Im gegenwärtigen Disput zwischen den USA auf der einen und einer Reihe von anderen WTO-Mitgliedern auf der anderen Seite stößt das Welthandelsrecht an seine Grenzen. Die US-Zölle verstoßen jedenfalls gegen WTO-Recht, auch eine Berufung auf mögliche Ausnahmen erscheint höchst fragwürdig. Allerdings steht auch die Reaktion der EU auf rechtlich wackeligen Beinen.

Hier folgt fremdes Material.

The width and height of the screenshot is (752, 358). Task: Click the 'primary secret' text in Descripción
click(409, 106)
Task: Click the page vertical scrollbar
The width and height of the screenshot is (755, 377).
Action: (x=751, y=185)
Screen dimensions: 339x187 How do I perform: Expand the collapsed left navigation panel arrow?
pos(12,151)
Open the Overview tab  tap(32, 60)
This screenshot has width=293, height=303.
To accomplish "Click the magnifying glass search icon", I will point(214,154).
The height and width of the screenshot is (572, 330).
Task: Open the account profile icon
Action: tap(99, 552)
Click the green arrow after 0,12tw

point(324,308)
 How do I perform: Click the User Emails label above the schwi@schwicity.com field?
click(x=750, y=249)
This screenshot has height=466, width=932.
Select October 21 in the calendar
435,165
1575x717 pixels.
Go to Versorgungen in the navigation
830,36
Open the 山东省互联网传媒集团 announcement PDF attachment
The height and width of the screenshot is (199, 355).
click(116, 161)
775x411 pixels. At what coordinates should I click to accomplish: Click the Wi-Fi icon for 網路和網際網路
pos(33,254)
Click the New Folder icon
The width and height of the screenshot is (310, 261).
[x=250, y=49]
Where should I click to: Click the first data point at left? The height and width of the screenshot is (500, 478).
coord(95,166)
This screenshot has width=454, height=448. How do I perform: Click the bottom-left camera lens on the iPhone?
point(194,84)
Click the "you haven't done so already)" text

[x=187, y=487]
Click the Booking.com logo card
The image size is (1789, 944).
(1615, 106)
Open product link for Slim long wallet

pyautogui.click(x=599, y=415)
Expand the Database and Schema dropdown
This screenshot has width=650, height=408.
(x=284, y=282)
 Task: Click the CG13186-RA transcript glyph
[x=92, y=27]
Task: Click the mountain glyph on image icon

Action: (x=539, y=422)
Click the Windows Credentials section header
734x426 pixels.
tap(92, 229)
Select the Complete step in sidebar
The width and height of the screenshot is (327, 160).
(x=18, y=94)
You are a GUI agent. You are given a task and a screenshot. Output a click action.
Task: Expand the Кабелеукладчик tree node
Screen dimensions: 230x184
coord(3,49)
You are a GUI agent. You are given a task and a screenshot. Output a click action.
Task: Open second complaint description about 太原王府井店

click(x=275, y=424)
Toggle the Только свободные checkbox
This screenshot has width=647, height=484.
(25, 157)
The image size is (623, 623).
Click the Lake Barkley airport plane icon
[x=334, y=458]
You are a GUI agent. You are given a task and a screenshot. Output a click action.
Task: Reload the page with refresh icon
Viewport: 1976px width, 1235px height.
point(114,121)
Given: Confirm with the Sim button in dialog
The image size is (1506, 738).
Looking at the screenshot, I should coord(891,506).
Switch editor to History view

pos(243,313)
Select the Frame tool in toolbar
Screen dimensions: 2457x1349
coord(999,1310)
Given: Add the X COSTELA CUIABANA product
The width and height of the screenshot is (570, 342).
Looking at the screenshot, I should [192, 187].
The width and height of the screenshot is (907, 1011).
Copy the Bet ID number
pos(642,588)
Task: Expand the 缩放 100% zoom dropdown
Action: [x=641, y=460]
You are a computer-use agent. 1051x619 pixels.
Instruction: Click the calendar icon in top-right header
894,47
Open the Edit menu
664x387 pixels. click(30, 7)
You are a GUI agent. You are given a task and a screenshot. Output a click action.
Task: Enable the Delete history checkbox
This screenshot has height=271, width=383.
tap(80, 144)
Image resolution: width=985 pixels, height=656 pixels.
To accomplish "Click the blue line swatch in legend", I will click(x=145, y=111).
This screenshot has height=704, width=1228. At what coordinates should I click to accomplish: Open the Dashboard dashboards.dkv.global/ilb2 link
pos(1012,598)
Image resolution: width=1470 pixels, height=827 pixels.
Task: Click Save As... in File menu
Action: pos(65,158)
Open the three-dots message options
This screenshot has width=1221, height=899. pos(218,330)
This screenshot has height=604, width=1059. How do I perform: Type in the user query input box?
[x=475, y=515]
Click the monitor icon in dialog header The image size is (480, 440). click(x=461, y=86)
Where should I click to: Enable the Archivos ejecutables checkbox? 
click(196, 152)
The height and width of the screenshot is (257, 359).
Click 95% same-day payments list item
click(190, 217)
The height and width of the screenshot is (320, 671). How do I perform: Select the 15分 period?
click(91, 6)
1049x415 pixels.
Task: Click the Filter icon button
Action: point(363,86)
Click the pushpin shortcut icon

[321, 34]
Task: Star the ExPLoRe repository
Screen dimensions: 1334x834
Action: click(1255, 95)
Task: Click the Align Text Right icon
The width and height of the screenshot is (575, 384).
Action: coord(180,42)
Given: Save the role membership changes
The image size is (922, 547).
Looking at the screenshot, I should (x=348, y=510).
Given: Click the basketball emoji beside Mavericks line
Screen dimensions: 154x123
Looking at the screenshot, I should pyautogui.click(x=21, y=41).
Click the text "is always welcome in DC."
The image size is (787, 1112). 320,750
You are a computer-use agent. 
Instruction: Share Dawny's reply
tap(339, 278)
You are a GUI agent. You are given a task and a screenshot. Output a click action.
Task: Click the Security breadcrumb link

Die US-Zölle und das WTO-Recht

Trumps größte Sorge gilt China, forderte er doch bereits im Zuge seines Wahlkampfs die Einführung von Zöllen, um Chinas „unfairen Wettbewerb“, etwa unerlaubte Subventionen oder Währungsmanipulationen, zu stoppen. (dabei dürfte sein nunmehriger Wirtschaftsberater Peter Navarro und dessen Netflix-Dokumentation „Death by China“, die Trump öffentlich gelobt hatte, maßgeblichen Einfluss gehabt haben). Außerdem möchte Trump damit das Handelsdefizit ausgleichen und Arbeitsplätze vor der billigen Konkurrenz aus dem Ausland schützen. Als Präsident ließ er seinen Worten Taten folgen, insbesondere haben die USA Zölle auf Stahl (25%) und Aluminium (10%) eingeführt, die seit 1. Juni 2018 auch die EU oder Kanada betreffen.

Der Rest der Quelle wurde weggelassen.